Cloughmills crash: Grandmother blames education board
The grandmother of a boy killed in a road crash has blamed an education and library board for his death.
Adam Gilmour died in hospital after his mother and her six children were knocked down as they walked to meet a school bus at Cloughmills, on Tuesday.
The bus leaves some of the children home but does not pick them up there.
The North Eastern Education and Library Board (NEELB) has not explained why the children were not picked up at the same place they were left off.
Adam's grandmother, Marlene Hanna, said: "I full and totally, 101%, blame the education board."
MLA Jim Allister said on Tuesday that he wrote to the NEELB on the children's mother behalf, after she complained that the education authority "refused" to provide school transport to collect her children closer to their home.
Ms Hanna said: "My daughter has fought to get those children lifted at the gate.
"They can leave Adam and Kyle and Reece home at three o'clock, right to their door, but do not lift them in the morning, for that few yards up that road."
Adam's mother and a sibling are in a stable condition at the Royal Victoria Hospital in Belfast.
Ms Hanna said when she arrived at the scene, "babies were lying everywhere".
The schoolboy was killed after being struck by a car in County Antrim.
The principal of Clough Primary School described him as a "character".
Craig Whyte said: "Adam was a pleasant pupil. He enjoyed his playtimes, break-time and lunch-time and loved PE.
"He loved his life and his time at school. He was such a character to his classmates. They just knew him as being that fun-loving guy who kept them going at times."
Mr Whyte said the children had been making cards for the family.
"It really hit the school hard. This morning we had a special assembly to remember Adam, but we were also remembering the rest of his family," he said.
Three of Adam's siblings were treated at Antrim Area Hospital and have been discharged.
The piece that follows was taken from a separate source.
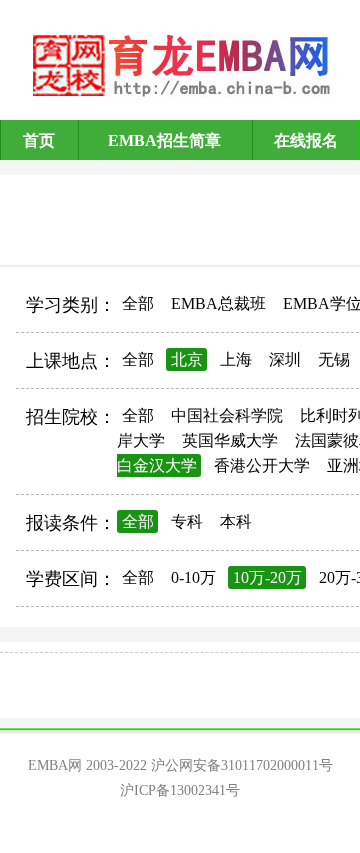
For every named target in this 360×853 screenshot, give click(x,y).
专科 (187, 521)
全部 (138, 303)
A sixth child did not need hospital treatment.
An 18-year-old man who was arrested has been released on police bail.
Education Minister John O'Dowd said he has asked his officials to seek a report from the North Eastern Education and Library Board (NEELB).
"I was very saddened to learn of the tragic fatal accident involving the family of pupils on their way to Clough Primary School yesterday," he said.
"My thoughts lie entirely with the children and their mother and wider family circle.
"It would inappropriate for me to comment specifically on the details of the accident as I understand that a police investigation is under way."
The statement follows a claim by North Antrim MLA Jim Allister that the woman had contacted him last month to raise safety concerns about the road.
He said the woman had warned him that her family would be "wiped out" some morning on their way to school.
"She described how every morning she was having to walk six young children down a country road with no footpath, into Cloughmills, because the school bus wouldn't come up the road to pick them up," he said.
Mr Allister said he wrote to NEELB on her behalf, after she complained that the education authority "refused" to provide school transport to collect her children closer to their home.
In a statement, the NEELB confirmed that it had received correspondence from Mr Allister and had "been reviewing transport provision in the Cloughmills area".
The board added that it had agreed to meet the MLA to discuss the concerns he raised.
However, Mr Allister said he had only heard about that meeting on Tuesday, after the fatal crash.